Task brief:
Reproduce verbatim the lines of the material below, starting at the line with "Instruction: Click the Execute clock icon" and ending at the line with "Given: Reply to the Qinghai comment via 回复", both inclusive; skip the rest.

Data:
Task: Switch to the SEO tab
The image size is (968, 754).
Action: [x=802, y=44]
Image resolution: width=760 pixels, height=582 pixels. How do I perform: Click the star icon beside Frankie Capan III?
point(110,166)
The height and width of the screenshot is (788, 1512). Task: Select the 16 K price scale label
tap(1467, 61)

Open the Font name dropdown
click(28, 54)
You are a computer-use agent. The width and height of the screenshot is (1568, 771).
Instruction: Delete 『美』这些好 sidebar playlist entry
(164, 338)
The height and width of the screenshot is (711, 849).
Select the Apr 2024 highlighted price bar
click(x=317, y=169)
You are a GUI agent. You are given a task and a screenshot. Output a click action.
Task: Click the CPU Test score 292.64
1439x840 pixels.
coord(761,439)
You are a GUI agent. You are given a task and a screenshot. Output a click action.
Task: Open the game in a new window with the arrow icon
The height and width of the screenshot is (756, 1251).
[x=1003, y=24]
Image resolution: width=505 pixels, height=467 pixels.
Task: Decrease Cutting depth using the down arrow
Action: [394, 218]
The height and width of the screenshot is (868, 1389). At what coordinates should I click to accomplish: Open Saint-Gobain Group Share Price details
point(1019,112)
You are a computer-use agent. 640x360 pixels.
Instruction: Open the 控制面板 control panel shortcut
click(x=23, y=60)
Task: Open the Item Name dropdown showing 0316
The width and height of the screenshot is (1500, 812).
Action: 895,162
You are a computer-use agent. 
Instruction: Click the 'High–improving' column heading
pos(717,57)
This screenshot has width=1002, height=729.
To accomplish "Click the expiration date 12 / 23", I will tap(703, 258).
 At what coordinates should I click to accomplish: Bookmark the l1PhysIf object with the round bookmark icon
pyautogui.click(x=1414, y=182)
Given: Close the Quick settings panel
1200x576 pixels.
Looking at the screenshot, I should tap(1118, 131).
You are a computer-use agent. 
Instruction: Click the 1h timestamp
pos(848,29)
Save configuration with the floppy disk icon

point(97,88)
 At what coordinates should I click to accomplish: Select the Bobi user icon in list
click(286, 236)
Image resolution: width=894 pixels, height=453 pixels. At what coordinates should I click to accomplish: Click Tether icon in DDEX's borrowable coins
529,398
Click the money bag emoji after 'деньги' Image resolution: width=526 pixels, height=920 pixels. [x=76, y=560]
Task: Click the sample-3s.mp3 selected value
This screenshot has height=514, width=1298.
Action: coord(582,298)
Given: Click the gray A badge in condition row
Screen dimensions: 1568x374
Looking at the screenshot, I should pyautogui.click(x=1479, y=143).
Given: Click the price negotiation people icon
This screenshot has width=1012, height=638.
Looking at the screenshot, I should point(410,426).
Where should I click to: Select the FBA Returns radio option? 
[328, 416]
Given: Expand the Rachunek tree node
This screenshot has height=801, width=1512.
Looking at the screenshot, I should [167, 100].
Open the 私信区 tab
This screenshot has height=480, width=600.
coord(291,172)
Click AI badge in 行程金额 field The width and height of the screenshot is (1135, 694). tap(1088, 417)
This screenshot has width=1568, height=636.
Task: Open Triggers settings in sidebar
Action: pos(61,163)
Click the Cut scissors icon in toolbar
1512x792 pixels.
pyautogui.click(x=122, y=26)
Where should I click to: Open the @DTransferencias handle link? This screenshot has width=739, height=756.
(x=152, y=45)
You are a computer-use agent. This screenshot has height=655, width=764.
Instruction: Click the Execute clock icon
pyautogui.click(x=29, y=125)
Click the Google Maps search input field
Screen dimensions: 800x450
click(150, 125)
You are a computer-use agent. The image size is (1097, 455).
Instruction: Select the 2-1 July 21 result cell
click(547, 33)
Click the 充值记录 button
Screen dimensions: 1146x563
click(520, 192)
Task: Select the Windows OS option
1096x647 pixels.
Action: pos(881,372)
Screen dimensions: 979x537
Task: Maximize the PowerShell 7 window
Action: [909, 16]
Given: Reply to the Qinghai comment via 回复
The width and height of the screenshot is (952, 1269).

Task answer:
Instruction: Click the Execute clock icon
pyautogui.click(x=29, y=125)
Click the Google Maps search input field
Screen dimensions: 800x450
click(150, 125)
You are a computer-use agent. The image size is (1097, 455).
Instruction: Select the 2-1 July 21 result cell
click(547, 33)
Click the 充值记录 button
Screen dimensions: 1146x563
click(520, 192)
Task: Select the Windows OS option
1096x647 pixels.
Action: pos(881,372)
Screen dimensions: 979x537
Task: Maximize the PowerShell 7 window
Action: [909, 16]
Given: Reply to the Qinghai comment via 回复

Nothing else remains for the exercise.